ŹRÓDŁO:
Domowe zabiegi, mające na celu poprawę stanu skóry, stają się coraz bardziej intensywne – czasem skutkują intensywnym złuszczaniem skóry czy przejściowymi podrażnieniami. Ja tego nie lubię – jeśli kosmetyk, choćby najlepszy długofalowo, zmusi mnie do zmiany planów, bo nie mam ochoty opowiadać wszystkim, dlaczego tak wyglądam, to dla mnie odpada. Dlatego bardzo lubię całą kwasową serię Turnaround Clinique i używam jej od dawna. Maska z tej linii, która pojawiła się jakiś czas temu w sprzedaży, jest ciekawym produktem – działa szybko, bo już w tytułowe 15 minut, doraźnie odświeża twarz, a stosowana przez dłuższy czas (zgodnie z instrukcją) daje ładny, pożądany rezultat gładszej, bardziej rozjaśnionej i wolnej od wyprysków skóry.
Płaski słoik zawiera 50 ml maski. I chociaż wiele osób spojrzy na tę informację, a potem na cenę i skreśli ten produkt od razu jako zbyt drogi, to ja mogę powiedzieć tyle: w pół roku, przy regularnym stosowaniu co najmniej raz w tygodniu, da się zużyć może połowę tej pojemności. A może nawet mniej. Po prostu, tej maski nie nakłada się dużo, wręcz przeciwnie – efekt osiąga się, pokrywając skórę twarzy cieniutką warstwą specyfiku. Maska zastyga, ale nic nie szkodzi, można w razie czego otworzyć drzwi listonoszowi, bo skóra po niej jest gładka i rozświetlona drobinkami miki. To też jest plus.

SEKCJA DANYCH:

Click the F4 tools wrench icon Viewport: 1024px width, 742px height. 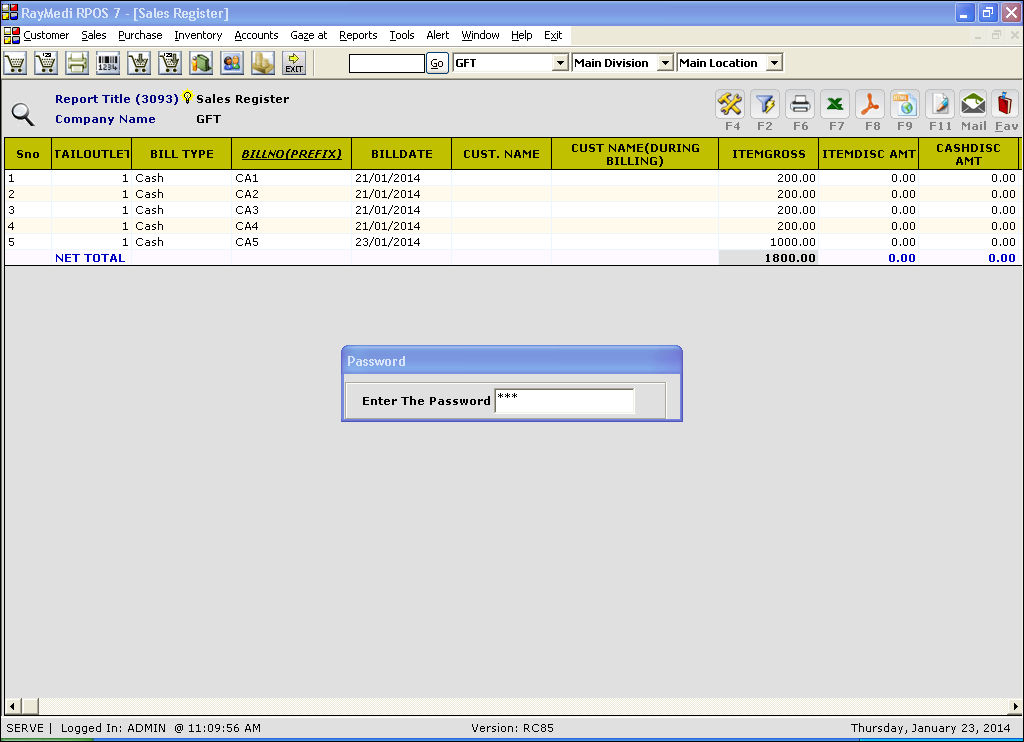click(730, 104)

---

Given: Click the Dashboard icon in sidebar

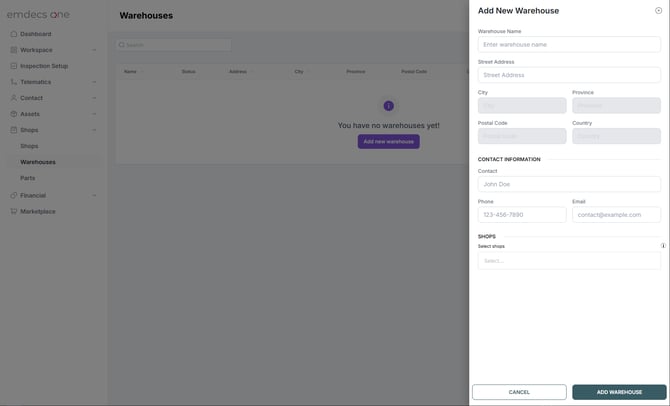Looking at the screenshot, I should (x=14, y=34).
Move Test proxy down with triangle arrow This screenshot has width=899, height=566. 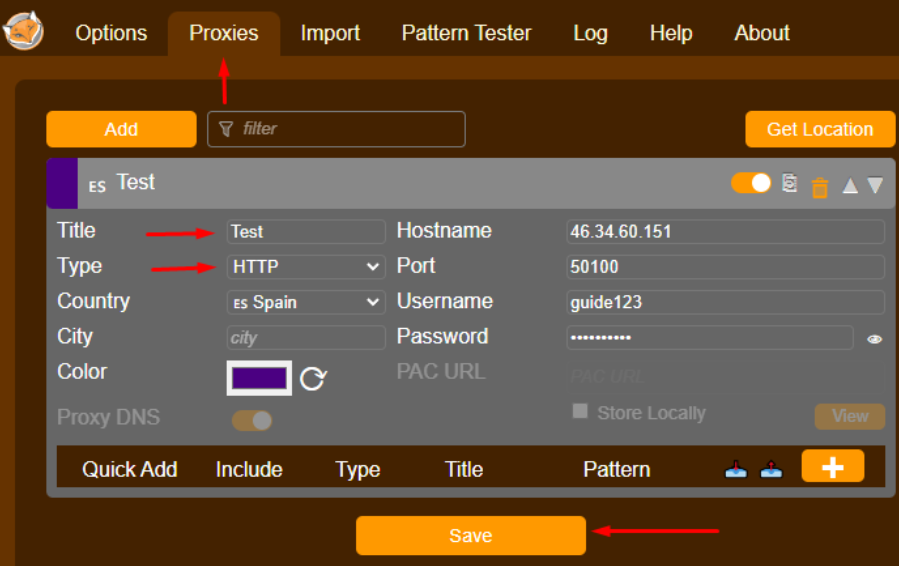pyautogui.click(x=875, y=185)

ZADANIA DO WYKONANIA:
1. Przeredaguj fragment tekstu o masce Clinique od słów „Płaski słoik zawiera” aż do słów „też jest plus.” włącznie, zastępując „listonoszowi” słowem „kurierowi”.
2. Wyjaśnij, dlaczego według tekstu o masce Clinique słoik o pojemności 50 ml wystarcza na długo.
3. Kontynuuj tekst o masce Clinique, zaczynając bezpośrednio po jego ostatnim zdaniu.

WYNIKI KOLEJNYCH ZADAŃ:
1.
Płaski słoik zawiera 50 ml maski. I chociaż wiele osób spojrzy na tę informację, a potem na cenę i skreśli ten produkt od razu jako zbyt drogi, to ja mogę powiedzieć tyle: w pół roku, przy regularnym stosowaniu co najmniej raz w tygodniu, da się zużyć może połowę tej pojemności. A może nawet mniej. Po prostu, tej maski nie nakłada się dużo, wręcz przeciwnie – efekt osiąga się, pokrywając skórę twarzy cieniutką warstwą specyfiku. Maska zastyga, ale nic nie szkodzi, można w razie czego otworzyć drzwi kurierowi, bo skóra po niej jest gładka i rozświetlona drobinkami miki. To też jest plus.

2. Maskę nakłada się bardzo cienką warstwą, więc zużywa się jej niewiele. Przy stosowaniu co najmniej raz w tygodniu w ciągu pół roku schodzi najwyżej około połowy słoika.

3.
Oczywiście, maskę można nosić na twarzy dłużej, niż zaleca producent, ale w zasadzie nie daje to żadnego większego efektu – wystarczy poczekać kwadrans, aż zastygnie, po czym zdjąć ją z twarzy, albo „wałkując” ją na skórze, albo posłużyć się szczoteczką do twarzy.
Nie jest to rzecz jasna produkt, który uratuje skórę z dużymi wypryskami, ale warto mieć ją na półce, jeśli raz na jakiś czas, patrząc w lustro, widzimy szary odcień i krostki.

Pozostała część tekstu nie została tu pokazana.